## Information supplied
- - - - -
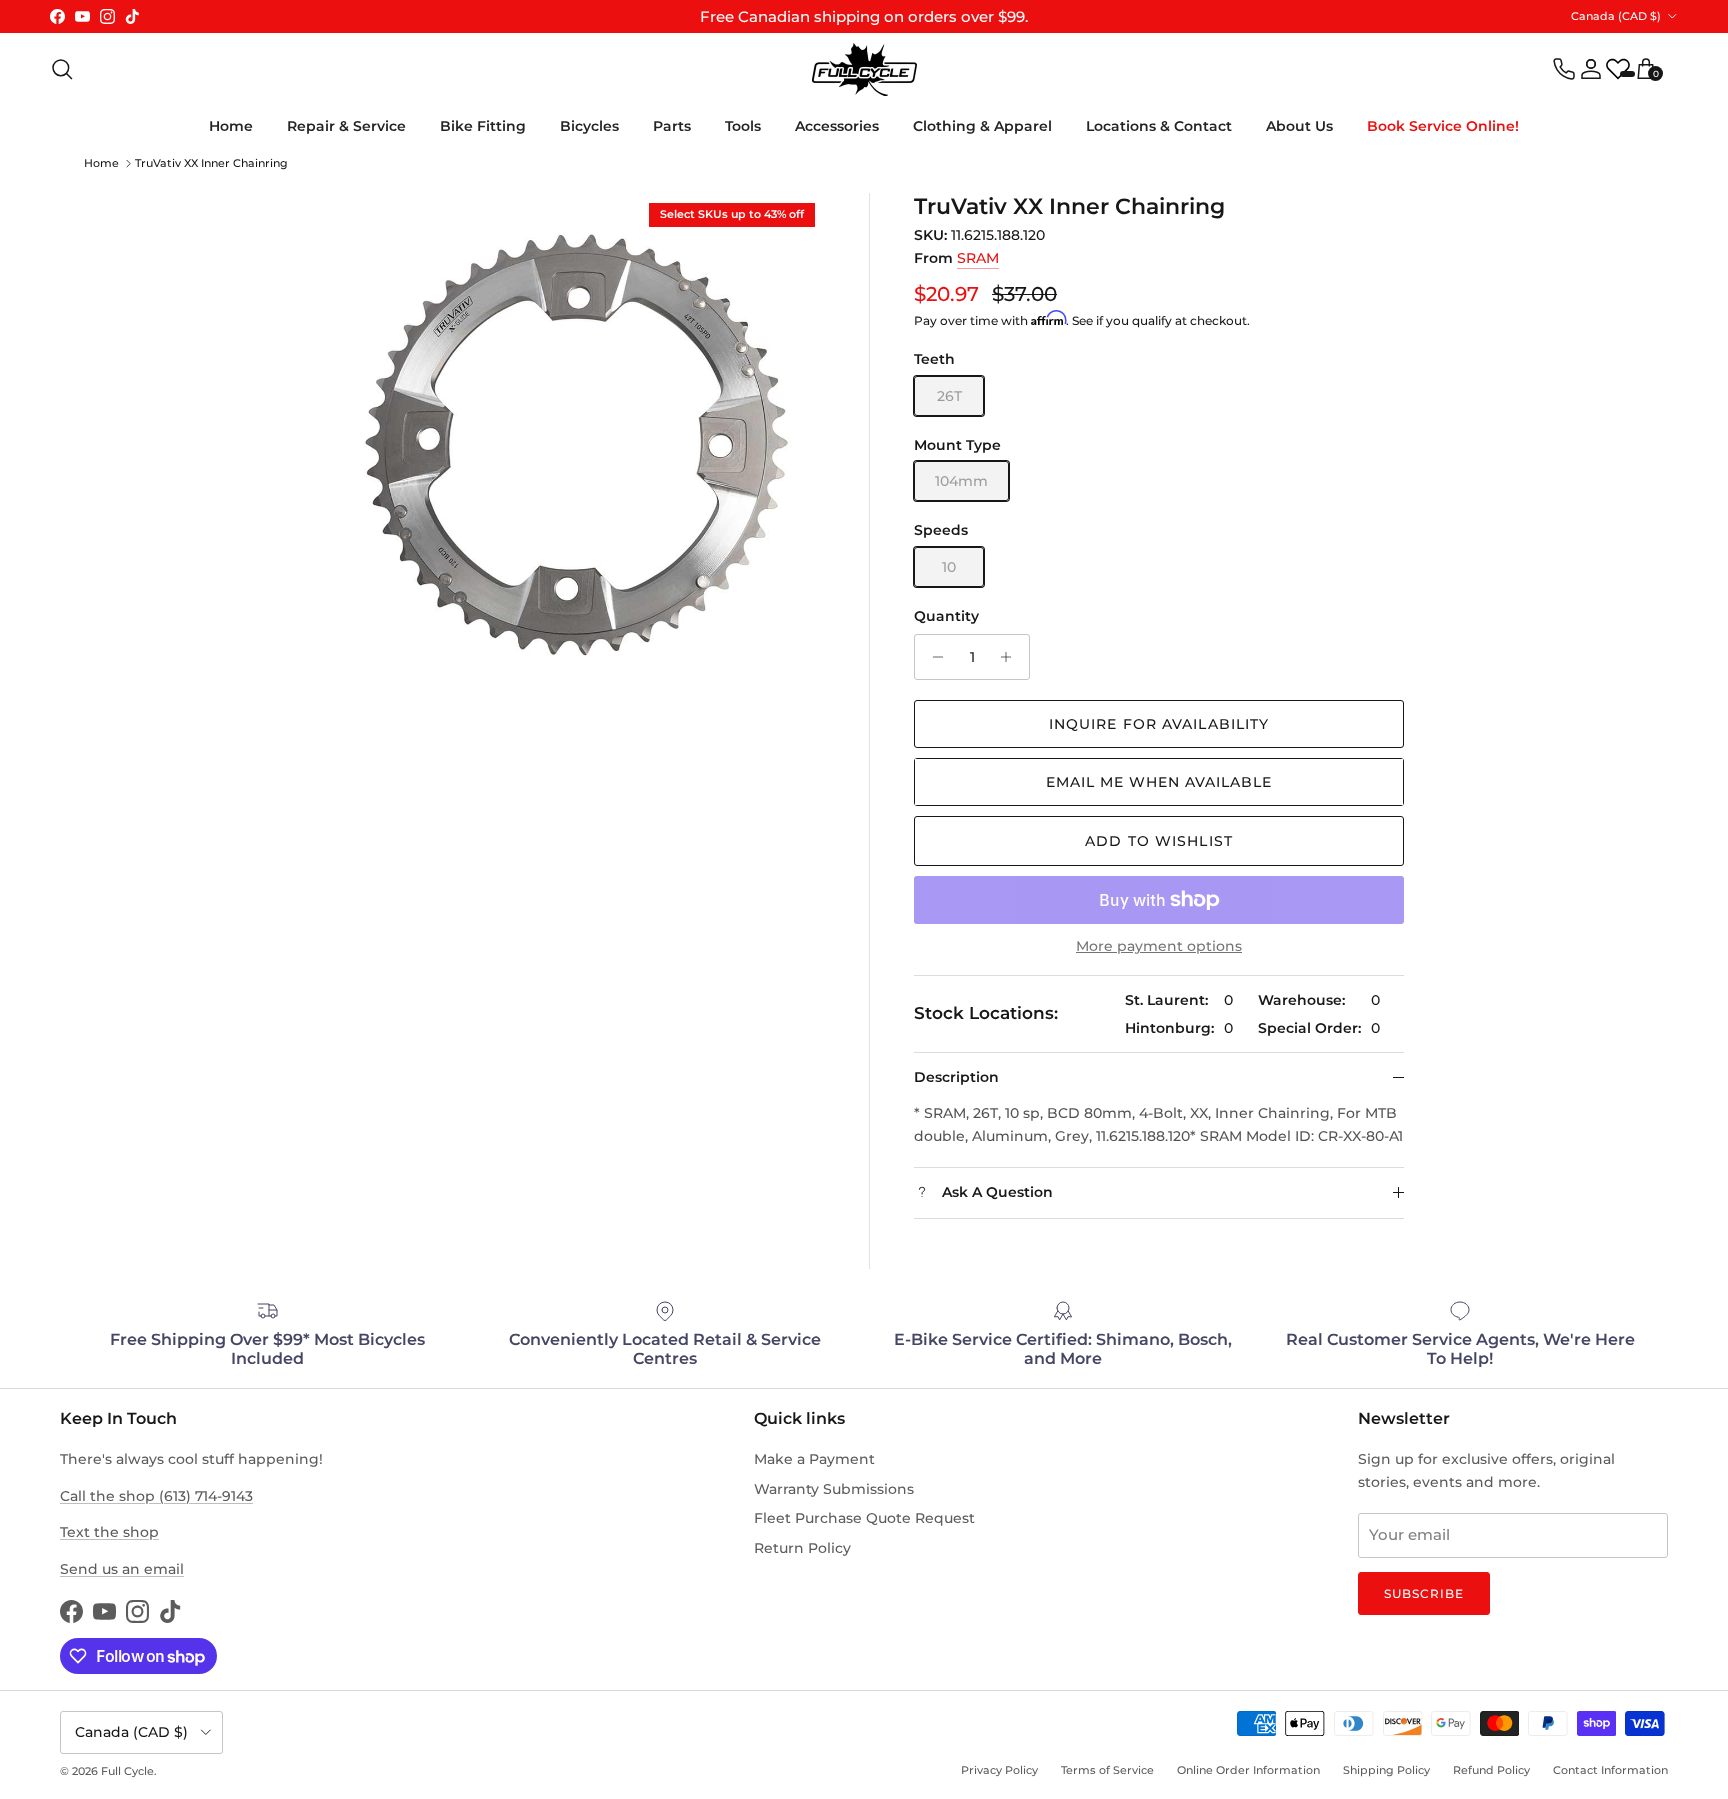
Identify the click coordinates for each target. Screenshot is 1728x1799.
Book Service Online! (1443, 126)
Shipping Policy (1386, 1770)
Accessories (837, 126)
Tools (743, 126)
- - - - -
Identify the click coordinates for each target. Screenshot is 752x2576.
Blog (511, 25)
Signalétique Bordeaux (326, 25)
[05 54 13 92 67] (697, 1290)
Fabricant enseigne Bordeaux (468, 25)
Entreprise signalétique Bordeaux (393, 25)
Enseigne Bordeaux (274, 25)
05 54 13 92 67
- - - - -
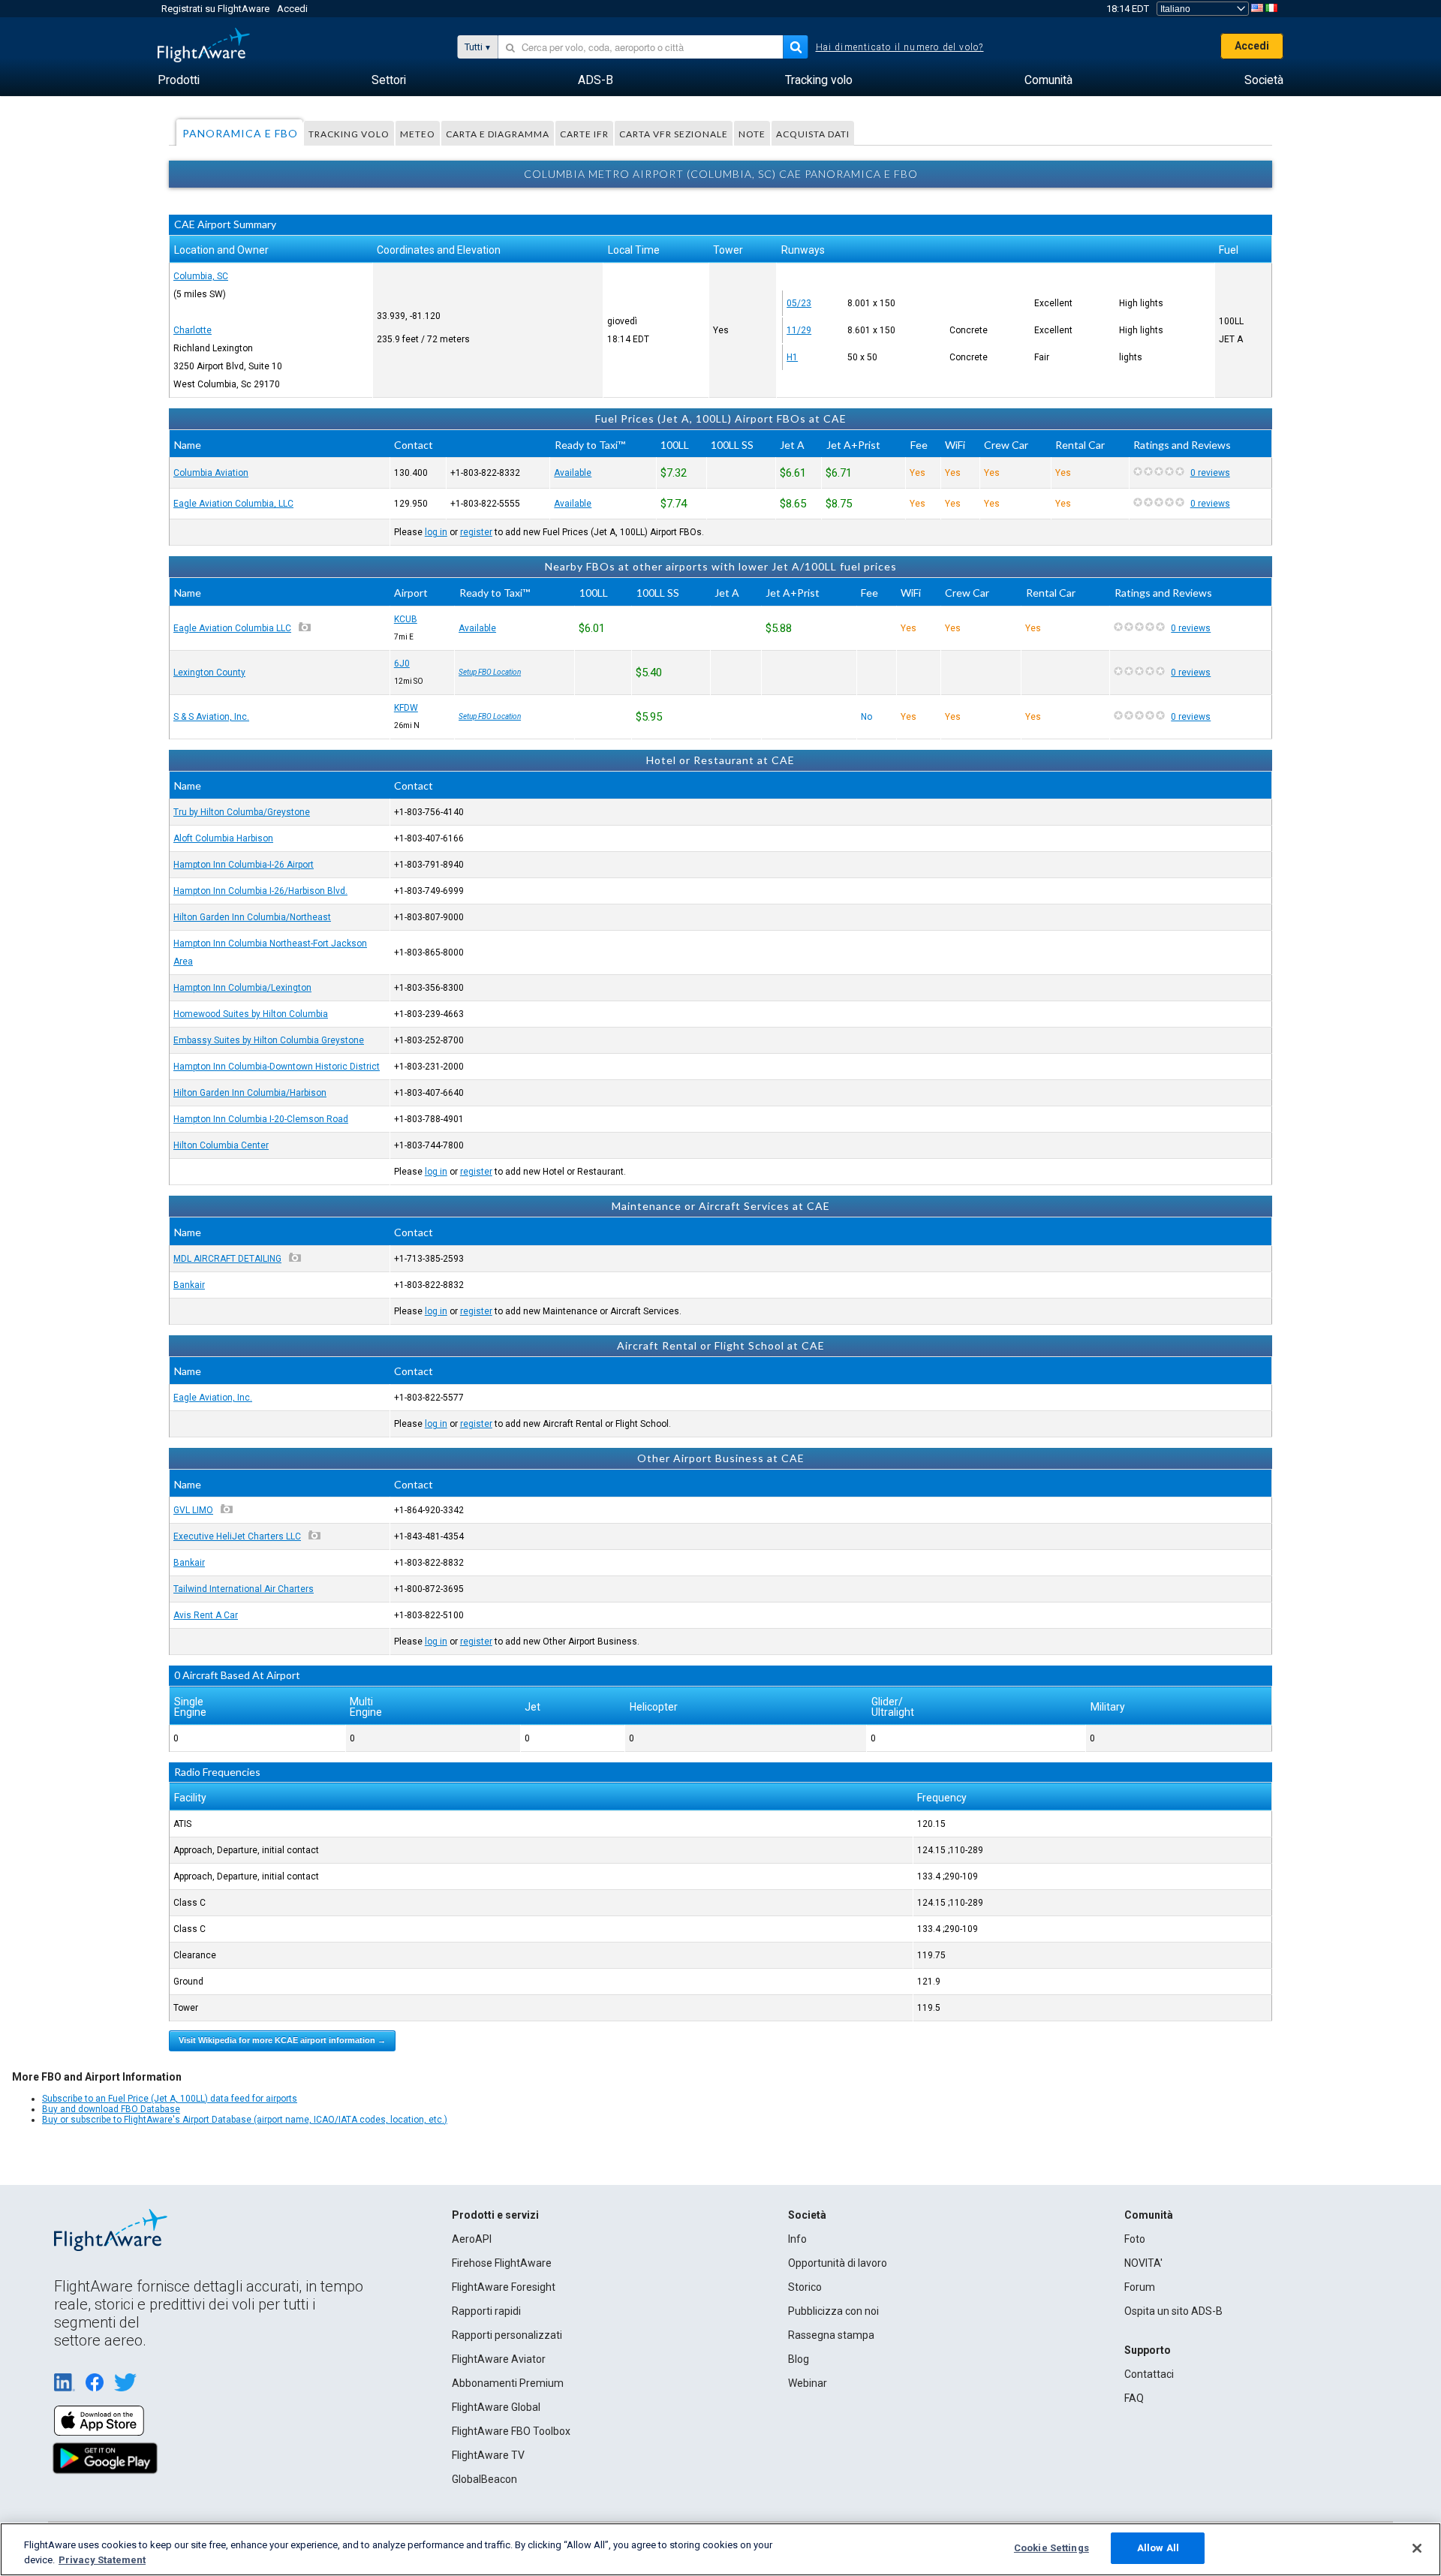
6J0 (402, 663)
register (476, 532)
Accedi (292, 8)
- - - - -
## Task statement
Copy out the range of lines above starting at the line with "Book Service Online! (1443, 126)" and ending at the line with "Tools (743, 126)", exactly and including both.

## Result of this task
Book Service Online! (1443, 126)
Shipping Policy (1386, 1770)
Accessories (837, 126)
Tools (743, 126)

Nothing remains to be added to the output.